> _EXERCISE DETAILS_
Note the line containing "Click the Spinner Snap toggle icon"; from it through the last line below, give only those lines again, exactly, both ends included, skipping pictures.

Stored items
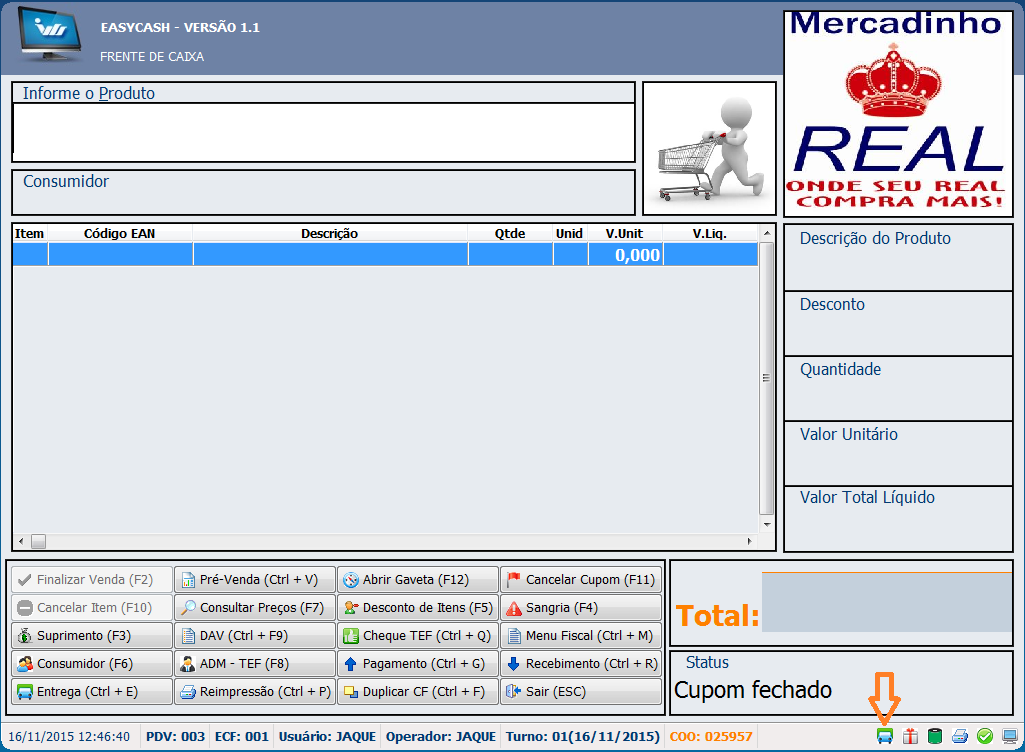Click the shopping cart figure image
The width and height of the screenshot is (1025, 752).
708,148
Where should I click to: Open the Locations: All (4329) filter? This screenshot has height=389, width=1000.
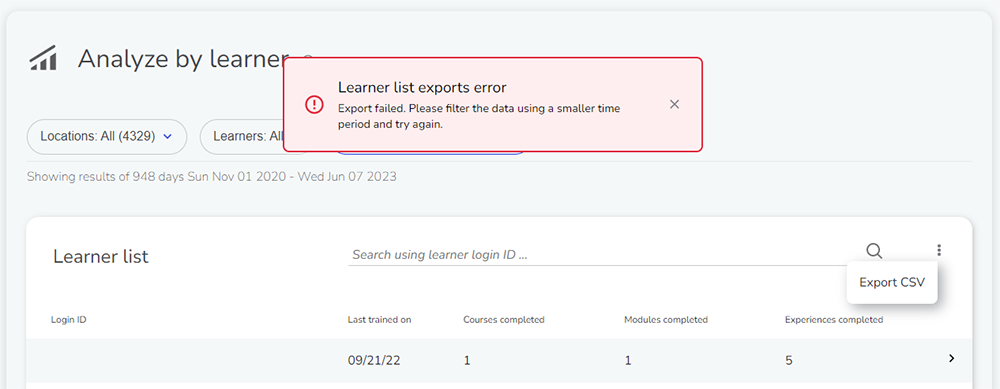tap(107, 136)
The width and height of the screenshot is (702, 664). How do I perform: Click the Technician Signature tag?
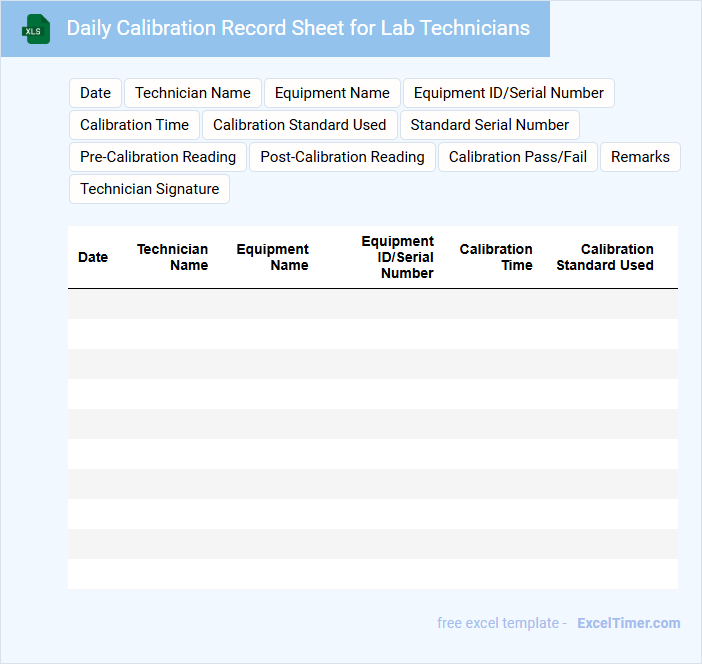149,189
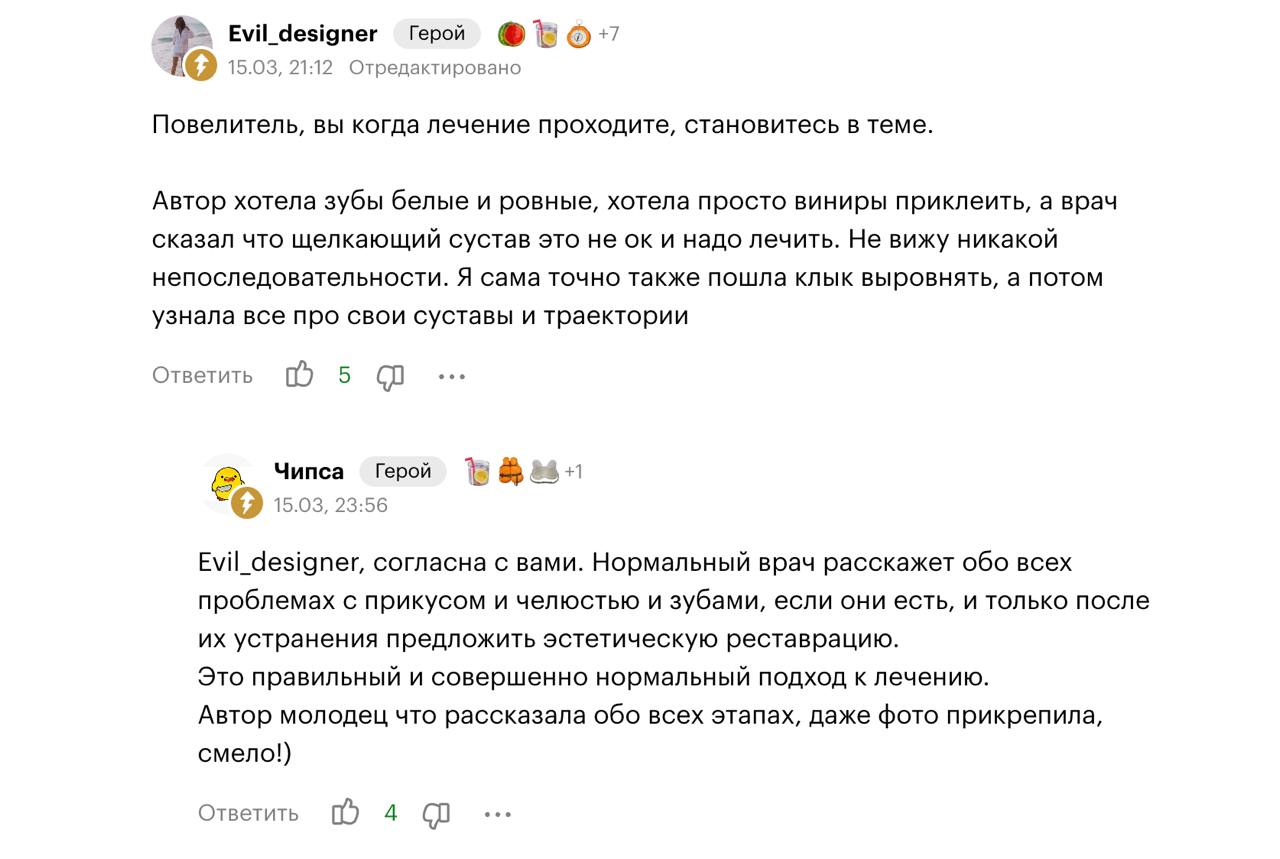Click the orange life vest badge by Чипса
The image size is (1280, 859).
click(x=511, y=471)
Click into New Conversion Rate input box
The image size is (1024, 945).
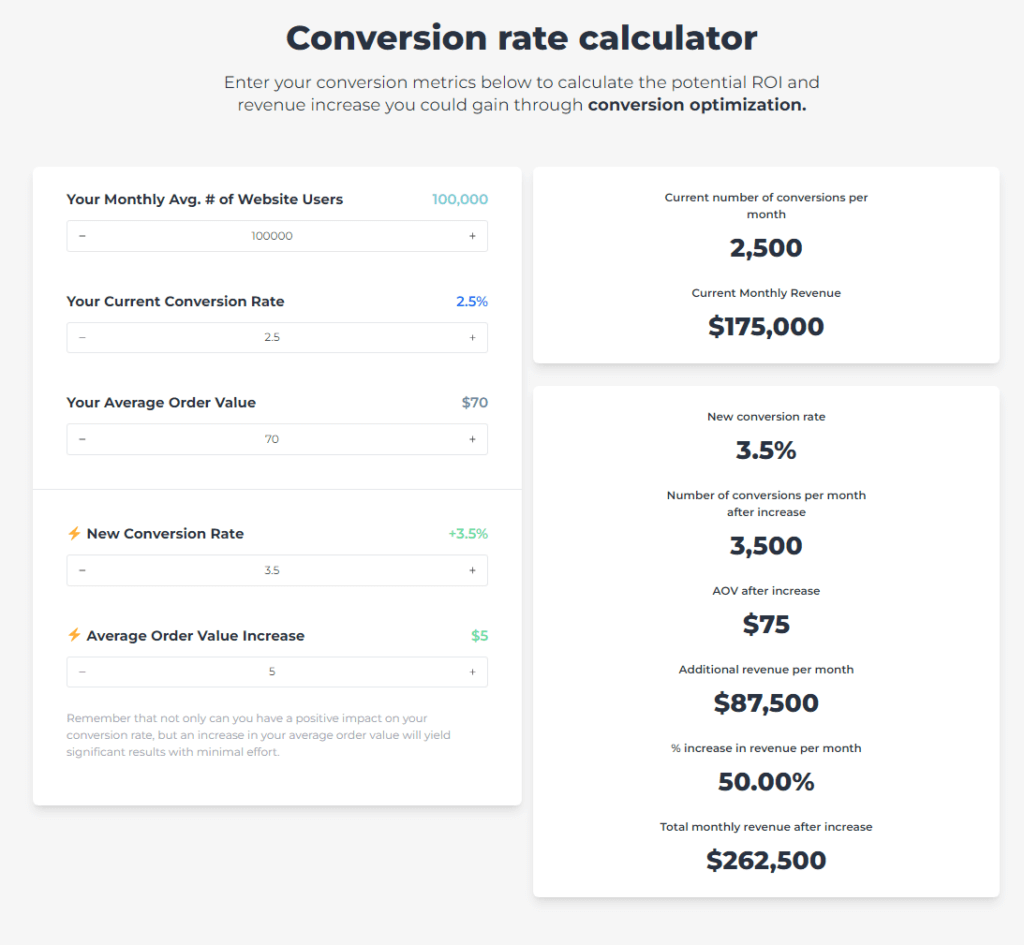(x=272, y=570)
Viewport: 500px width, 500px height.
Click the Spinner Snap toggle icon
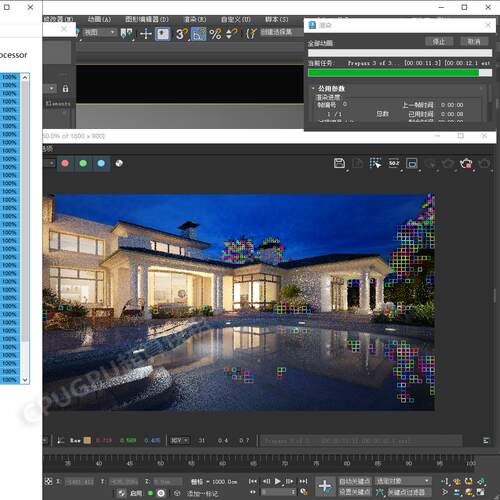click(x=231, y=34)
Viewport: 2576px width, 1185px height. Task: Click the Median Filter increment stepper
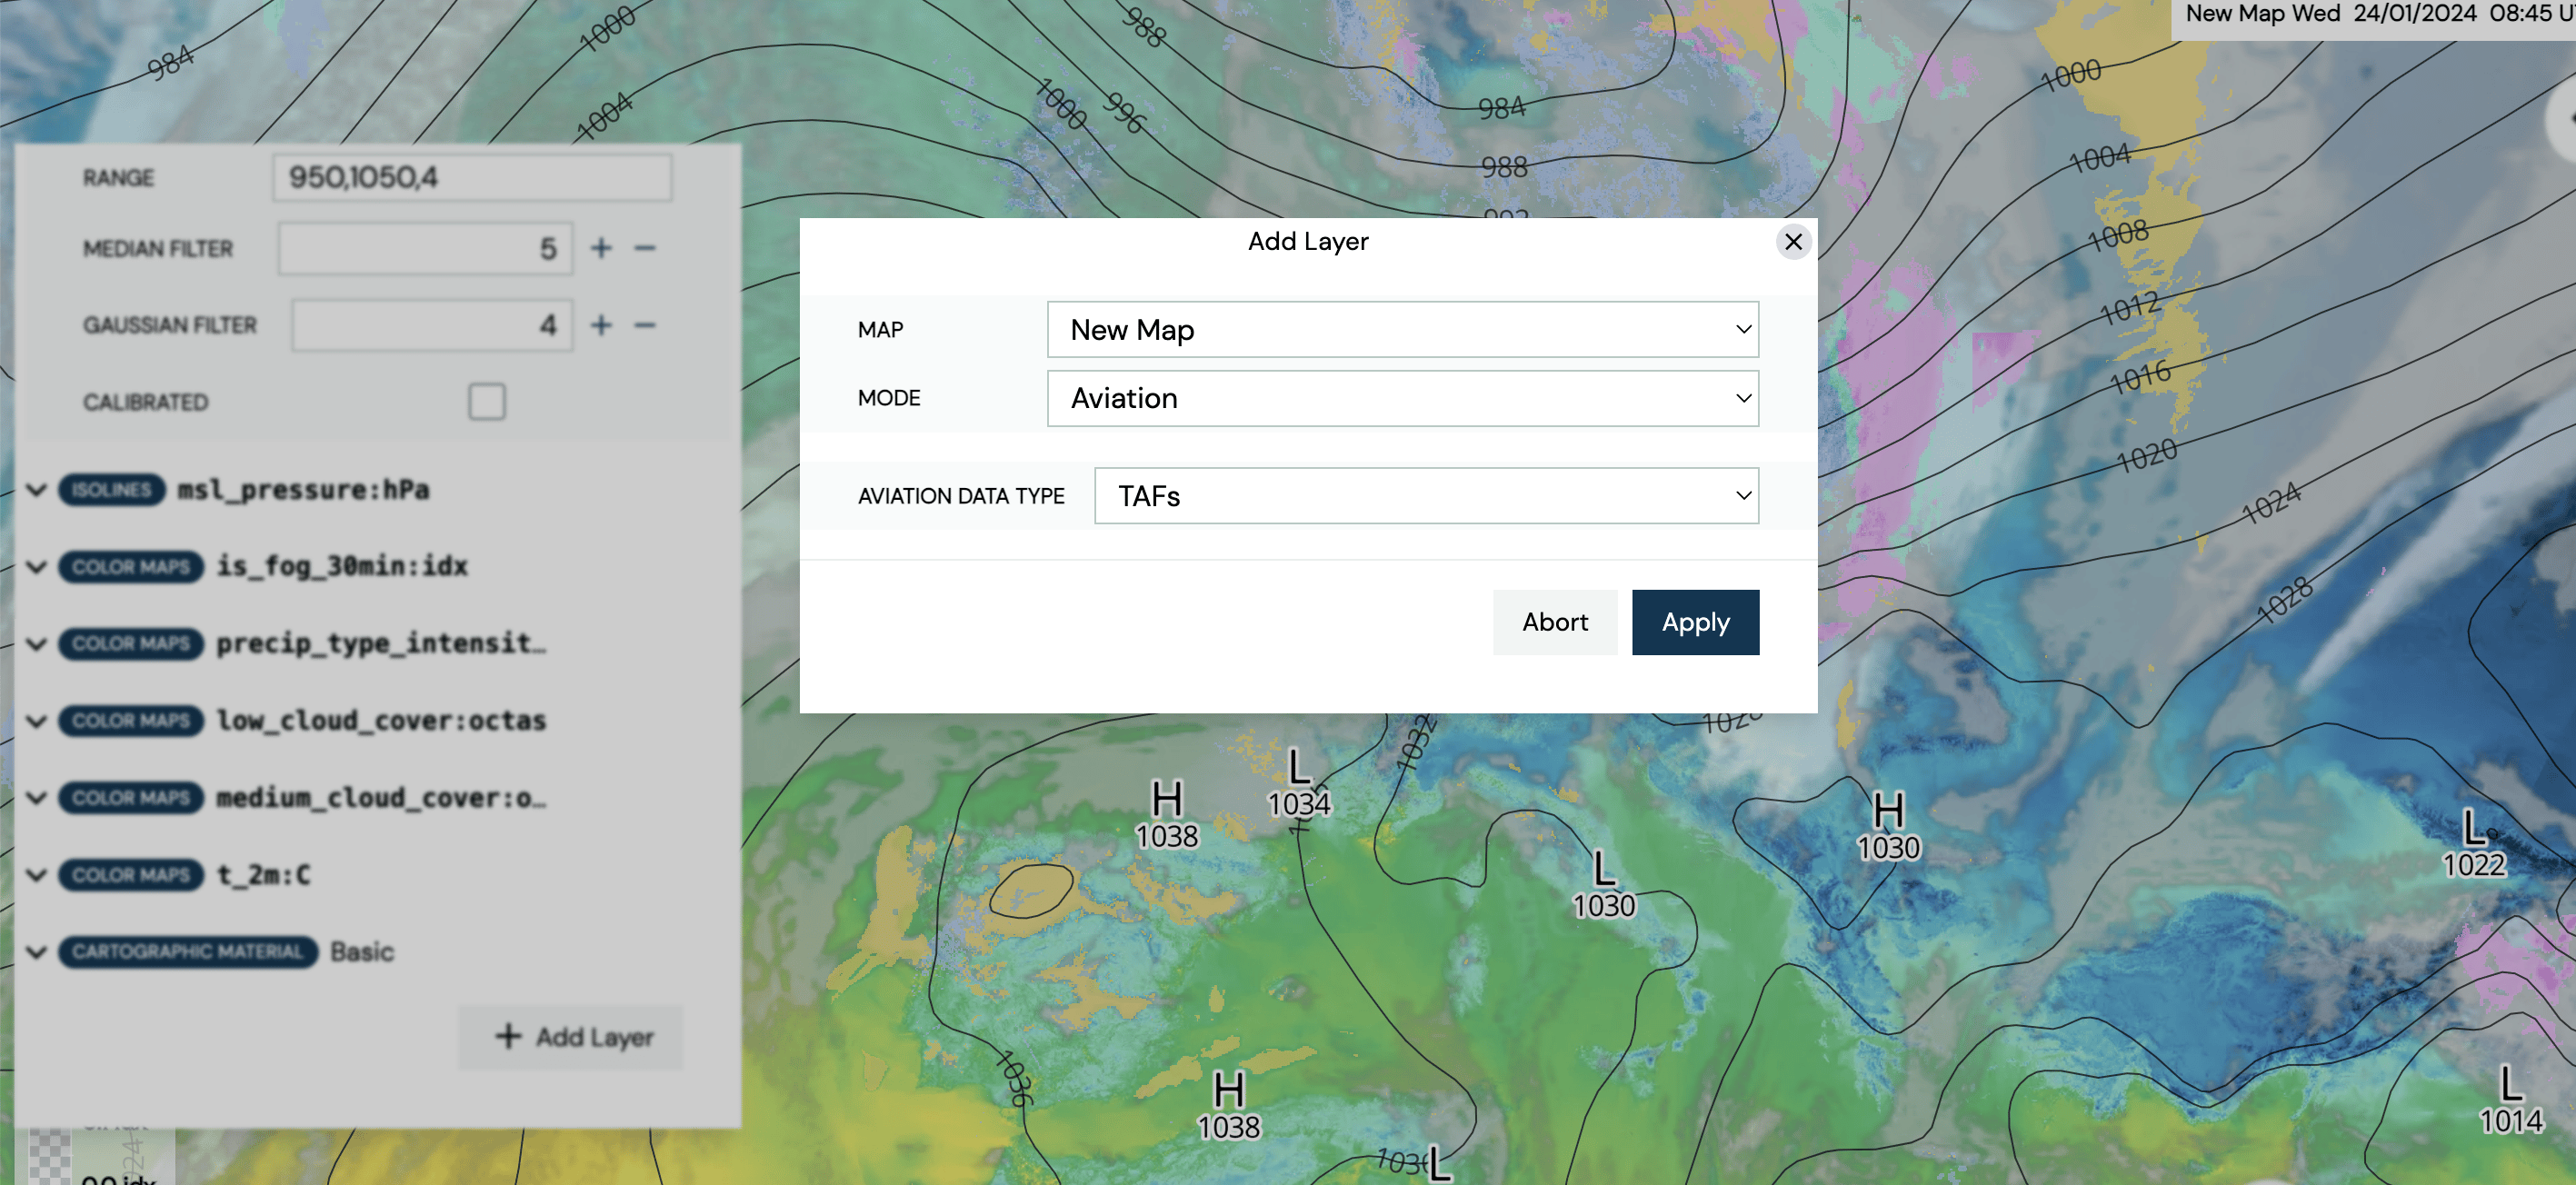(602, 248)
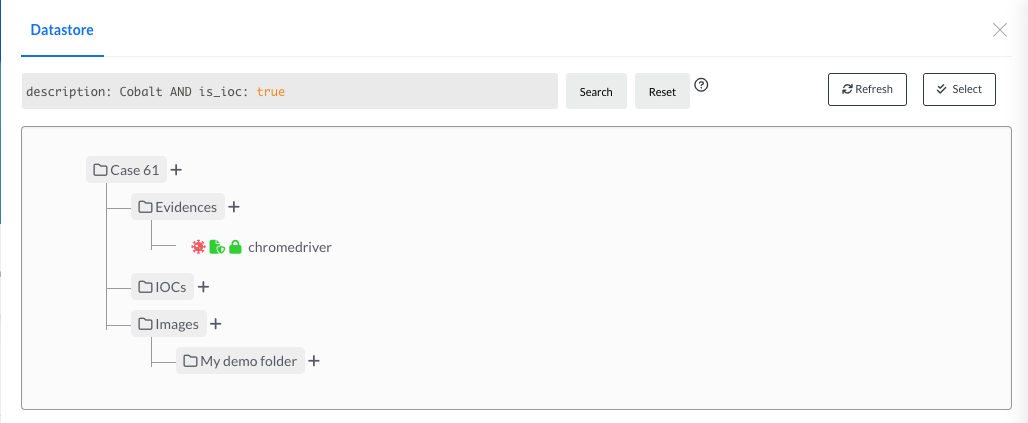
Task: Click the plus icon next to Evidences
Action: point(234,207)
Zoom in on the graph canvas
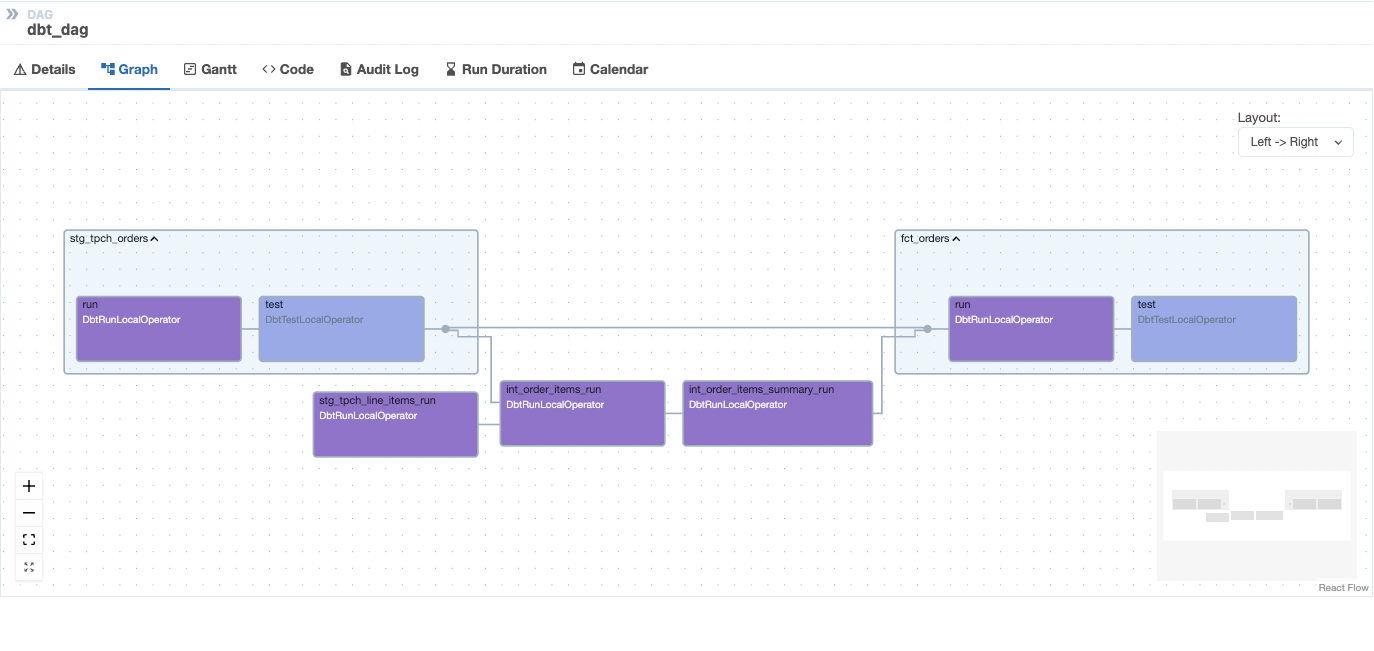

> _TASK RESULT_
Click the Spinner Snap toggle icon
click(x=231, y=34)
Viewport: 2576px width, 1185px height. Task: Click the Median Filter increment stepper
(602, 248)
Task: Click the plus icon next to Evidences
Action: point(234,207)
Zoom in on the graph canvas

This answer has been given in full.